(Stored items)
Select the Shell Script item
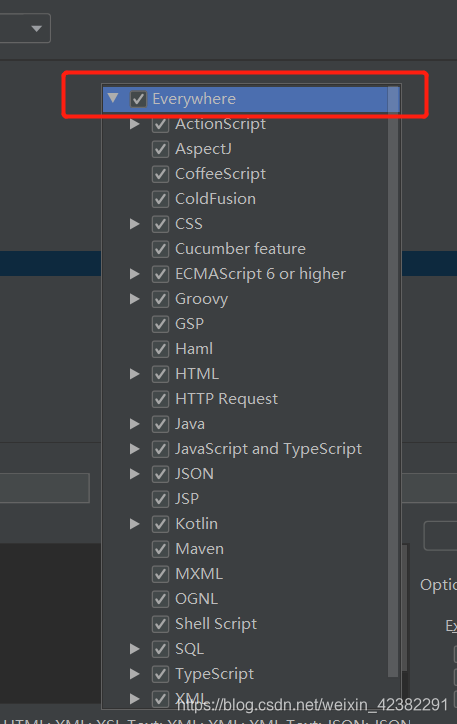The height and width of the screenshot is (724, 457). (216, 624)
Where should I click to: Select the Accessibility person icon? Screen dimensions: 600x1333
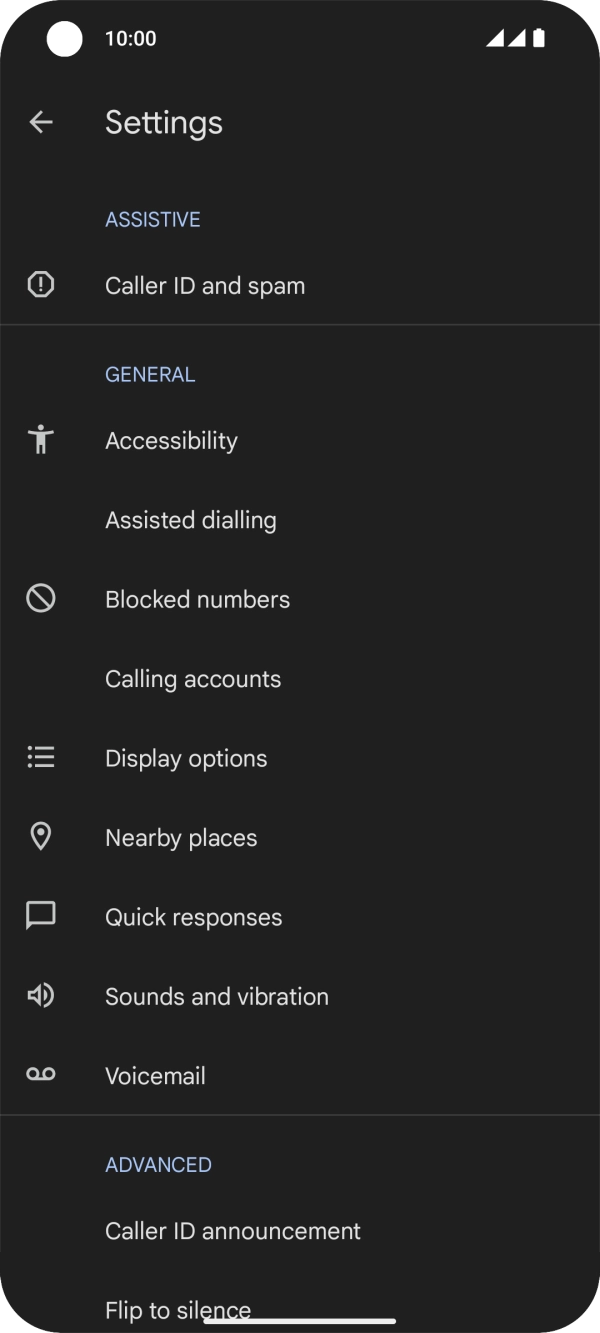click(40, 440)
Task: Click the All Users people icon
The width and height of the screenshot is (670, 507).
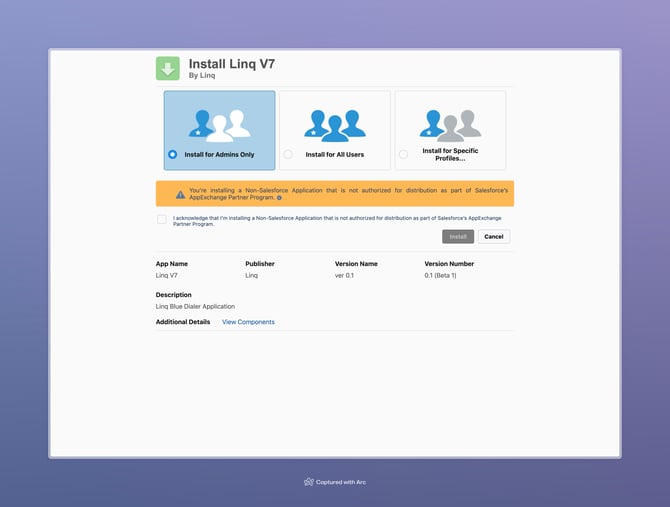Action: pos(334,122)
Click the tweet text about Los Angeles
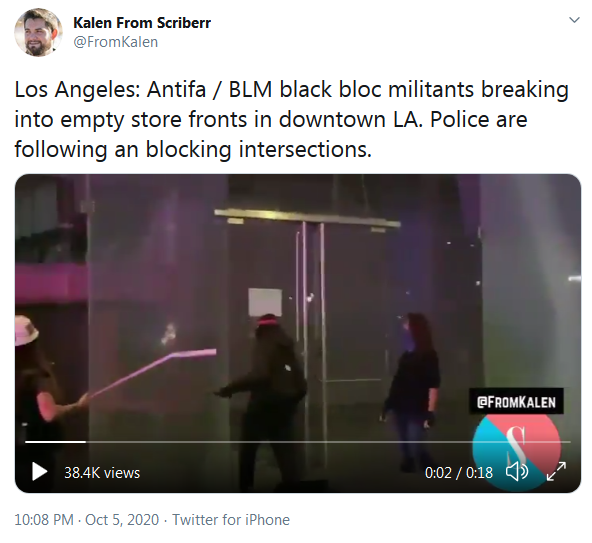592x543 pixels. pos(291,119)
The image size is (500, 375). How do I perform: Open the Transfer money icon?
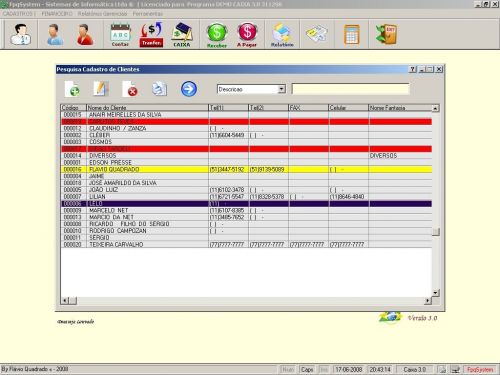click(151, 34)
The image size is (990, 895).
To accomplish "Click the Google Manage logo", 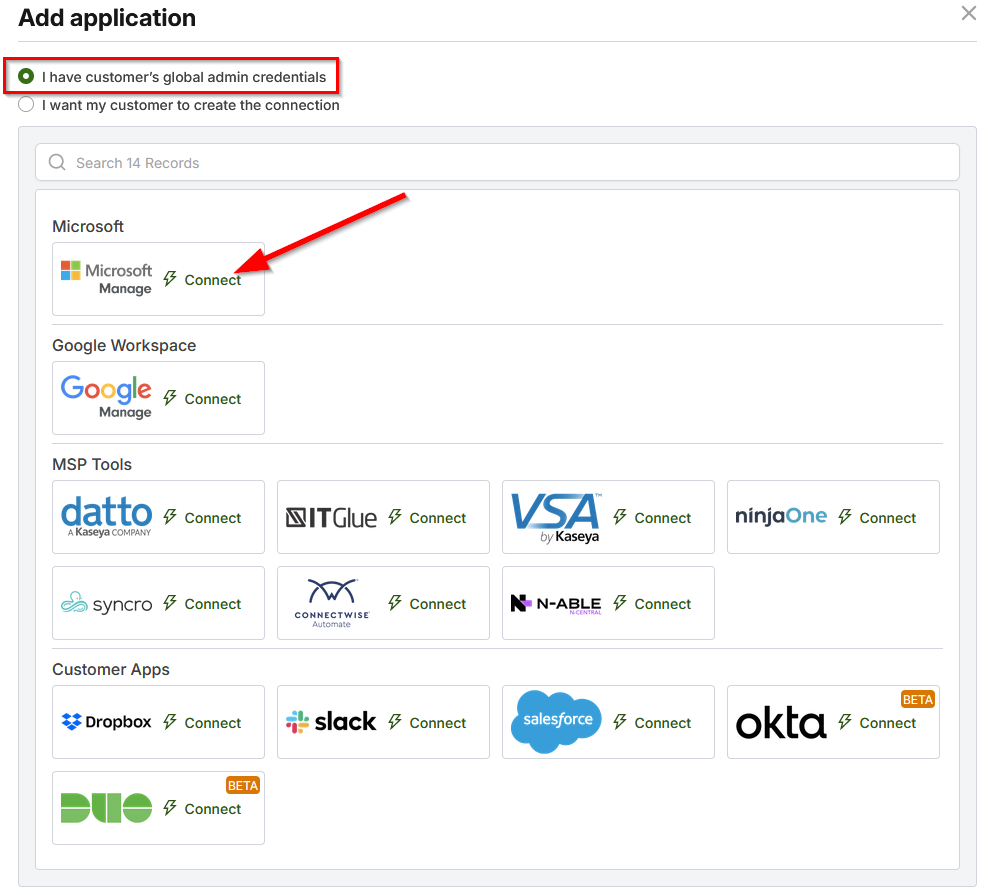I will [x=106, y=397].
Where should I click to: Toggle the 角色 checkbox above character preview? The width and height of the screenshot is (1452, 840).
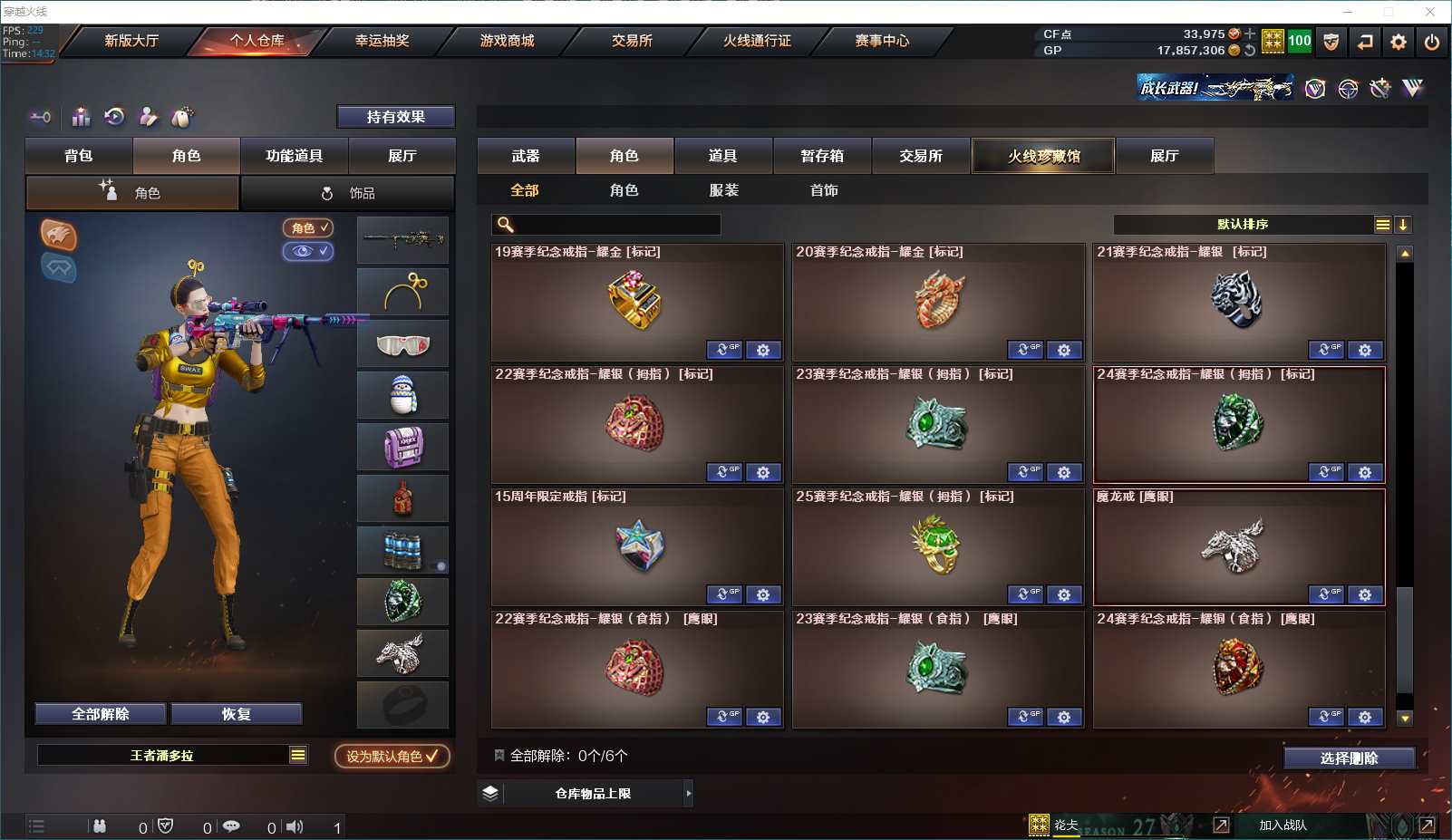click(x=308, y=227)
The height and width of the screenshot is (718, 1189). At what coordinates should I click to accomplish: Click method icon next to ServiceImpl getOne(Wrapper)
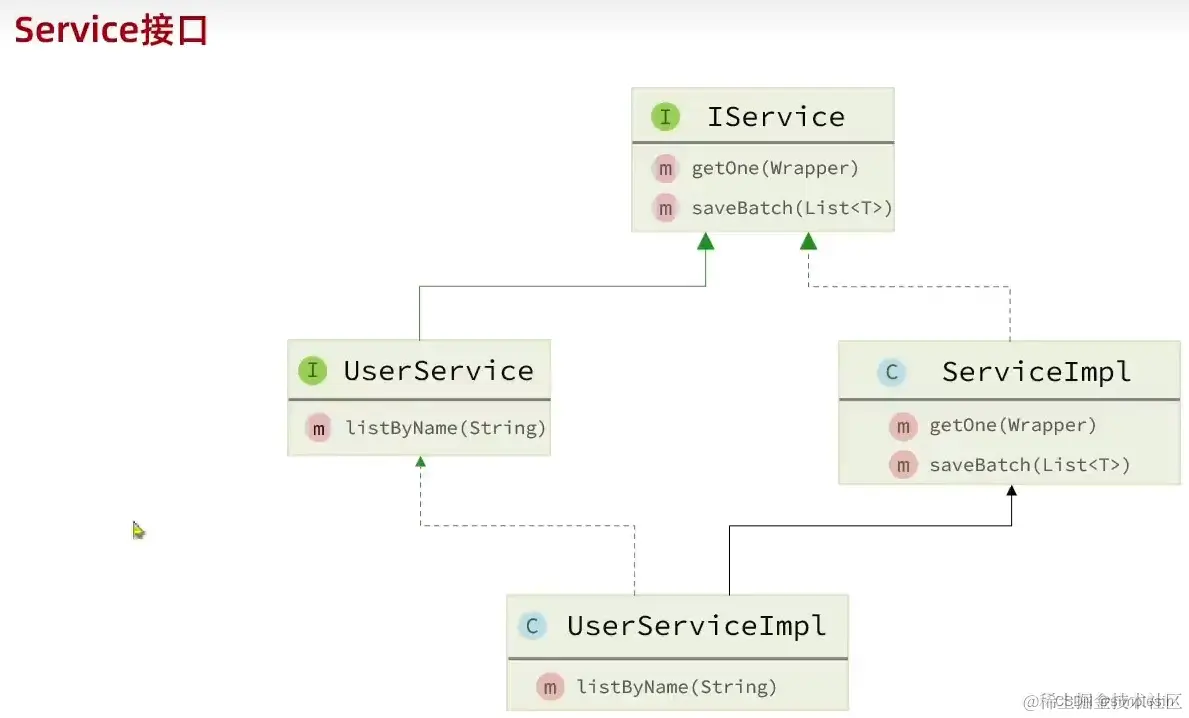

Brief
Please print the lines above exactly, beginning at the first line of the entries and ending at the line holding "Task: Click the All Users people icon", and leave the pictures out.

Output
Select the Shell Script item
The height and width of the screenshot is (724, 457). (216, 624)
Where should I click to: Select the Accessibility person icon? Screen dimensions: 600x1333
click(40, 440)
Task: Click the All Users people icon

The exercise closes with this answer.